Grands travaux et grands impacts: les grands travaux et leurs impacts de l espace rurale
Grands travaux et grands impacts
Jusqu’au début des années soixante-dix, les grands aménagements fluviaux ont été perçus de façon valorisante. Ils créaient des ressources énergétiques nouvelles, permettaient la mise en valeur de vastes espaces, réduisaient les contraintes de la navigation fluviale. Sur un autre plan, ils généraient des technologies nouvelles, tant dans le domaine des travaux publics, que dans celui d’une gamme de matériel spécialisé allant des turbines aux écluses de navigation. Es étaient créateurs d’emplois, donnée jugée essentielle par les Américains dans .es années trente. Pour les Soviétiques, ils témoignaient de la grandeur du régime. Partout, ils étaient considérés comme le symbole d’une mise en ordre de La nature par le génie humain. Ils étaient et restent encore soutenus par les perspectives démographiques mesurées à l’échelle planétaire.
La remise en cause de cette évaluation est venue de l’Ouest des Etats-Unis, c’est-à-dire d’une vaste région où coexistaient secteurs encore proches d’un état naturel et secteurs radicalement transformés, souvent de façon irréversible. La progression des grands travaux et leur empiétement sur les secteurs encore préservés – en l’occurrence les bassins de la Columbia et de son affluent la Snake – rendaient particulièrement évidents les effets d’impact et suscitèrent une réaction vigoureuse dans une opinion sensibilisée par quelques accidents spectaculaires, glissements de terrain, déstabilisation de cours d’eau ou autres.
Ce revirement, soutenu par le mouvement écologiste, étendu de la gestion des grands fleuves aux probèmes d’équilibre à l’échelle planétaire, diffusé d’abord en Amérique du Nord et dans les pays de l’Europe du Nord puis dans l’ensemble des pays riches, a été consacré par quelques grand-messes comme le Congrès de Rio (1992) et des bilans comme le Global 2000 Report demandé par le Président Carter ou le Rapport Brundtland. Il a suscité à la fois une recherche sur les gestions alternatives et un corpus législatif qui définit assez bien ce que devraient être les principes d’une gestion conservatrice de l’eau et les limites de l’action humaine dans ce domaine.
La commodité de l’exposé incite à faire le partage entre les impacts qui altèrent le milieu naturel et ceux qui affectent les collectivités humaines.
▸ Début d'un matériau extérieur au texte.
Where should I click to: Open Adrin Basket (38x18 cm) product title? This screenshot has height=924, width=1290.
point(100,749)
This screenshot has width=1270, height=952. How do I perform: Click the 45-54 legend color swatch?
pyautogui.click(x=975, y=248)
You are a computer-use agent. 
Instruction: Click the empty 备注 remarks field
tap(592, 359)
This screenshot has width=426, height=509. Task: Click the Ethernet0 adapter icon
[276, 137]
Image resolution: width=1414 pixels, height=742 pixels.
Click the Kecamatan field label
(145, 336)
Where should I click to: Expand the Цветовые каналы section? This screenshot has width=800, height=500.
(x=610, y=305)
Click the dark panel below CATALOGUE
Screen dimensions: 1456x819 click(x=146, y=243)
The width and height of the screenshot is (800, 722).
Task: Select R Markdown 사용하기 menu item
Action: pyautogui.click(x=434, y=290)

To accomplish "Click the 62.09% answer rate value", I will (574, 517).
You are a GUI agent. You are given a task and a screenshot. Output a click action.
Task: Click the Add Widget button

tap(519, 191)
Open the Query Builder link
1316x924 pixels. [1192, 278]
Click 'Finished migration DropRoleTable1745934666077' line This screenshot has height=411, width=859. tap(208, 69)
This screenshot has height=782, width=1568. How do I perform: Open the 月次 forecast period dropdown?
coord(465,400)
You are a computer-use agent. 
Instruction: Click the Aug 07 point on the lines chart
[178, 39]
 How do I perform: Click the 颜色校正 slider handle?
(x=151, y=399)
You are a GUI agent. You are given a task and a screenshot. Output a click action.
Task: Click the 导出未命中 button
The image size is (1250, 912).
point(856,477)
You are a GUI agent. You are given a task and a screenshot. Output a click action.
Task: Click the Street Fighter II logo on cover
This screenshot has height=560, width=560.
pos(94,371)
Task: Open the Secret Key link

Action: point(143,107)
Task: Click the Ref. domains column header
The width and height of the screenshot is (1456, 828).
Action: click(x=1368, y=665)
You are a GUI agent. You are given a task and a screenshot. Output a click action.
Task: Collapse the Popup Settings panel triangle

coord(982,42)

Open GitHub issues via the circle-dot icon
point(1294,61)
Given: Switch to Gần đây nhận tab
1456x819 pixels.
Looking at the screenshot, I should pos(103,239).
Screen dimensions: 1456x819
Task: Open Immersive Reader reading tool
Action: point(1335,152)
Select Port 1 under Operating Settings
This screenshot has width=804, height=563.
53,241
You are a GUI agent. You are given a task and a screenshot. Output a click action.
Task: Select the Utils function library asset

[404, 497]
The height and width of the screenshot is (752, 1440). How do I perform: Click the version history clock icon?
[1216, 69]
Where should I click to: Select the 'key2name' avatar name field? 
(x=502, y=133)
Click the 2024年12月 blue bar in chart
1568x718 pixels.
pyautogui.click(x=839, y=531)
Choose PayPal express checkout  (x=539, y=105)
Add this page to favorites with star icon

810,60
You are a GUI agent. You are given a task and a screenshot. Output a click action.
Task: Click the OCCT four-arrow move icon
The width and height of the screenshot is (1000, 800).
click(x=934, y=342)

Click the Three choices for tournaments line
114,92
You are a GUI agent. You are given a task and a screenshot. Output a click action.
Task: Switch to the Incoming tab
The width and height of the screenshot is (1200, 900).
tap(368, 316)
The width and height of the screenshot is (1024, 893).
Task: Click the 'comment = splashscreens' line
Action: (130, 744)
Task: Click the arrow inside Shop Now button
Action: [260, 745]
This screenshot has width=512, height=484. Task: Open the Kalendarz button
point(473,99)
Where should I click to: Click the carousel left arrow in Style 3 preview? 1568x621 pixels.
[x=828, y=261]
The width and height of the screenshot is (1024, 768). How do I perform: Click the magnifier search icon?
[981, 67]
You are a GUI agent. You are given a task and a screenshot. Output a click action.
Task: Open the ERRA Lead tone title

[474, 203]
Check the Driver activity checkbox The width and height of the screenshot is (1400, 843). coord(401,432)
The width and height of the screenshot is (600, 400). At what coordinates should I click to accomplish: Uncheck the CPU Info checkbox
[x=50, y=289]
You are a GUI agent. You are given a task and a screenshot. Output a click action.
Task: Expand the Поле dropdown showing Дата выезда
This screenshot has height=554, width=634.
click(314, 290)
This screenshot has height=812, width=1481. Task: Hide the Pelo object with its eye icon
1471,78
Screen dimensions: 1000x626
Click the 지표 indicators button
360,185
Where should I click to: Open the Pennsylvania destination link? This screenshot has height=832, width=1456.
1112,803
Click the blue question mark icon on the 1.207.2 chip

Il va de soi que dans la réalité concrète, qui ne ressort que dans les études de cas, les interférences entre nature et société sont incessantes.
Les grands travaux ne sont pas seuls en cause
La transformation de la nature par l’homme est aussi ancienne que la maîtrise du feu et le bâton à fouir. Les fleuves n’échappent pas à cette règle et il existe une forte présomption de corrélation – au moins à l’échelle du continent européen – entre les premiers grands défrichements et les changements observables de la morpho dynamique fluviale, attestés par un accroissement marqué de la sédimentation dans les plaines deltaïques et littorales . Du moins peut-on admettre avec R. Neboit que l’action humaine aurait précipité et accentué d’éventuels changements morpho climatiques en abaissant les seuils de résistance du milieu.
Cette action diffuse est encore sensible actuellement sous de multiples formes. Le déclin démographique de certaines régions explique une plus grande stabilité des versants et l’incision concomitante des lits sur certains affluents du Rhône. Inversement et sous d’autres deux, les coupes à blanc des forêts ont suscité glissements de terrain et séquences érosives violentes dans les bassins de la Columbia et du Frazer. Enfin – mais cet impact est d’autant plus sensible que les fleuves affectés sont de rang modeste – les extractions de matériaux dans les lits fluviaux se traduisent par l’enfoncement de ceux-ci, des reprises d’érosion sur les berges et finalement la déstabilisation des ouvrages d’art, digues ou ponts. L’exemple le plus frappant reste, à l’échelle de la France, l’effondrement d’un pont à Tours en 1978, à la suite de l’encaissement de près d’un mètre du lit de la Loire entre Orléans et Tours, après prélèvement d’une masse considérable de sables et granulats. Bien qu’ils n’aient suscité aucune catastrophe à ce point spectaculaire, l’encaissement récent de certains affluents du Rhône, comme l’Arve, n’en est pas moins inquiétant : 12 mètres en moins d’un demi-siècle sur certains secteurs.
D’autres formes de déstabilisation sont la conséquence de rejets. Rejets diffus d’engrais, de pesticides ou de lisiers en milieu rural. Rejets concentrés et plus ou moins traités en milieu urbain où l’on considère qu’un rendement de 80 % constitue un objectif de très grande qualité pour une station d’épuration, ce qui veut dire que les rejets bien traités d’une agglomération de 10 millions d’habitants équivalent au rejet brut de 2 millions d’équivalents-habitants. Cela pour ne rien dire des grandes villes des pays pauvres qui déversent directement leurs eaux usées dans les cours d’eau qui les bordent. A cela s’ajoutent les rejets industriels qui engendrent parfois des catastrophes comme celle du Rhin en novembre 1986, provoquée par l’incendie des usines Sandoz à Bâle et le déversement consécutif de fongicides et de pesticides qui détruisirent toute vie dans le secteur aval et dont l’impact se fit sentir jusqu’au niveau du delta.